Häufig gestellte Fragen
Ist dieser Temporär-E-Mail-Dienst kostenlos?
Ja, vollständig kostenlos. Es ist kein Konto erforderlich, keine Zahlung, und es gibt kein Limit, wie viele Wegwerf-Adressen man generiert. Seite öffnen, Adresse kopieren, sofort Mails empfangen.
Wie lange bleiben Nachrichten erhalten?
Eingehende Nachrichten werden für kurze Zeit aufbewahrt und dann automatisch gelöscht, zusammen mit der Adresse. Der Countdown wird oberhalb des Postfachs angezeigt. Wer eine Nachricht länger braucht, sollte den Inhalt kopieren, bevor sie abläuft — es wird nichts archiviert.
Kann ich von einer temporären Adresse E-Mails senden?
Nein. Ein Wegwerf-Postfach ist konzeptbedingt nur zum Empfangen.
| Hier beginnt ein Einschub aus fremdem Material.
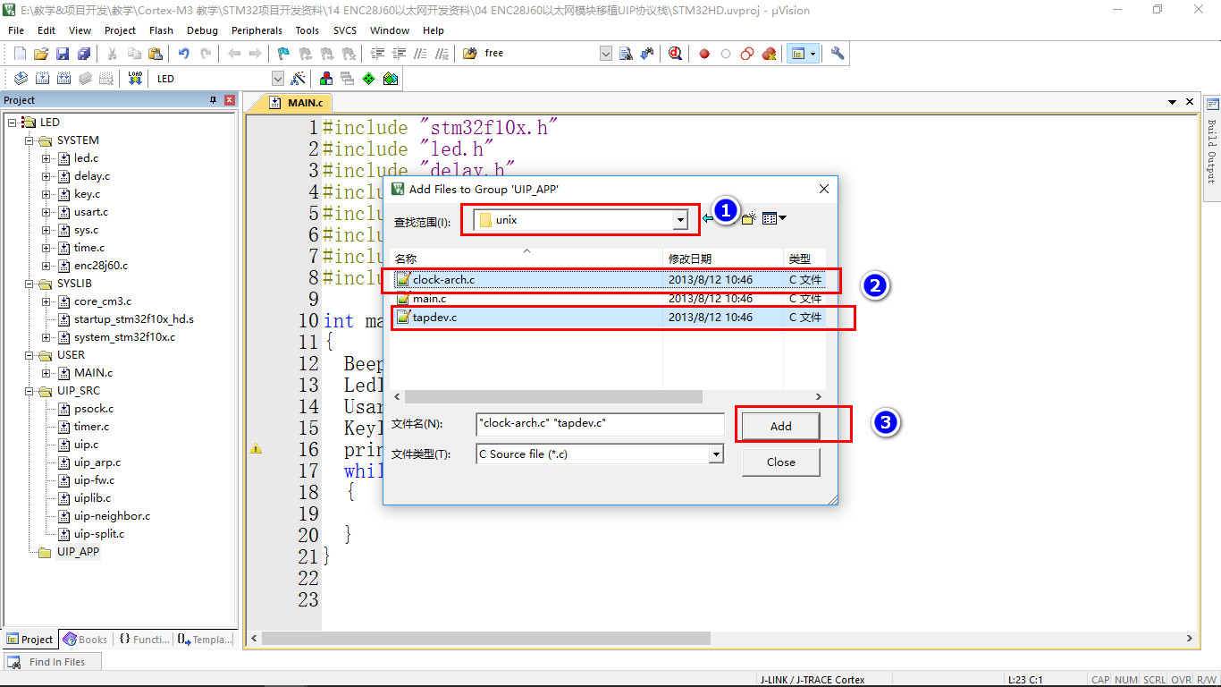Click the Insert Breakpoint red dot icon
1221x687 pixels.
click(704, 54)
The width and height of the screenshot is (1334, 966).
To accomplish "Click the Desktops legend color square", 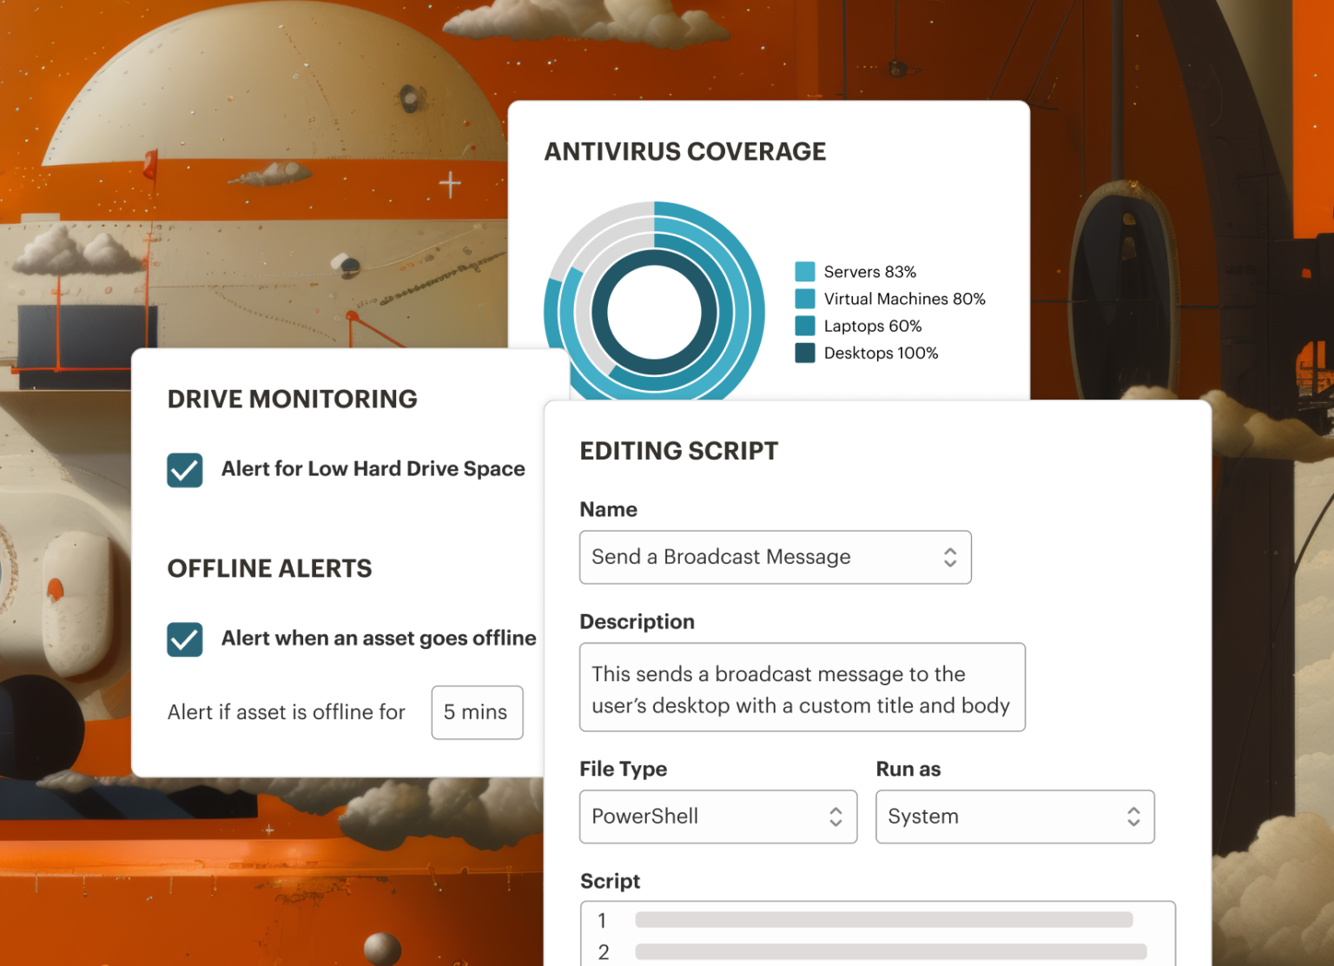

Es ist für die Bestätigung von Anmeldungen und das Lesen von Einmal-Codes gebaut, nicht zum Senden oder Antworten. Wer eine echte Zwei-Wege-Kommunikation braucht, sollte ein normales Postfach nutzen.
Warum wurde meine temporäre Adresse auf einer Website abgelehnt?
Manche Websites sperren bekannte Wegwerf-E-Mail-Domains, um kurzfristige Anmeldungen zu unterbinden. Falls das passiert, einfach eine andere Domain aus dem Menü oben wählen und eine neue Adresse generieren, dann erneut versuchen. Mehrere verfügbare Domains helfen, an den meisten dieser Sperren vorbeizukommen.
Ist ein Wegwerf-Postfach privat und sicher?
Es ist anonym, da keine Anmeldung oder persönliche Daten nötig sind, aber es ist kein Geheimnis. Die Adresse hat kein Passwort, daher könnte jeder, der sie kennt, eingehende Nachrichten lesen. Es eignet sich für Einmal-Codes und Newsletter, aber nicht für Banking, Passwort-Resets oder private Korrespondenz.
Muss ich etwas installieren?
Nein. Alles läuft im Browser auf dieser Seite. Man bekommt sofort eine Adresse, und das Postfach aktualisiert sich von selbst. Es gibt keine App, keine Erweiterung und keine Anmeldung zum Herunterladen oder Konfigurieren.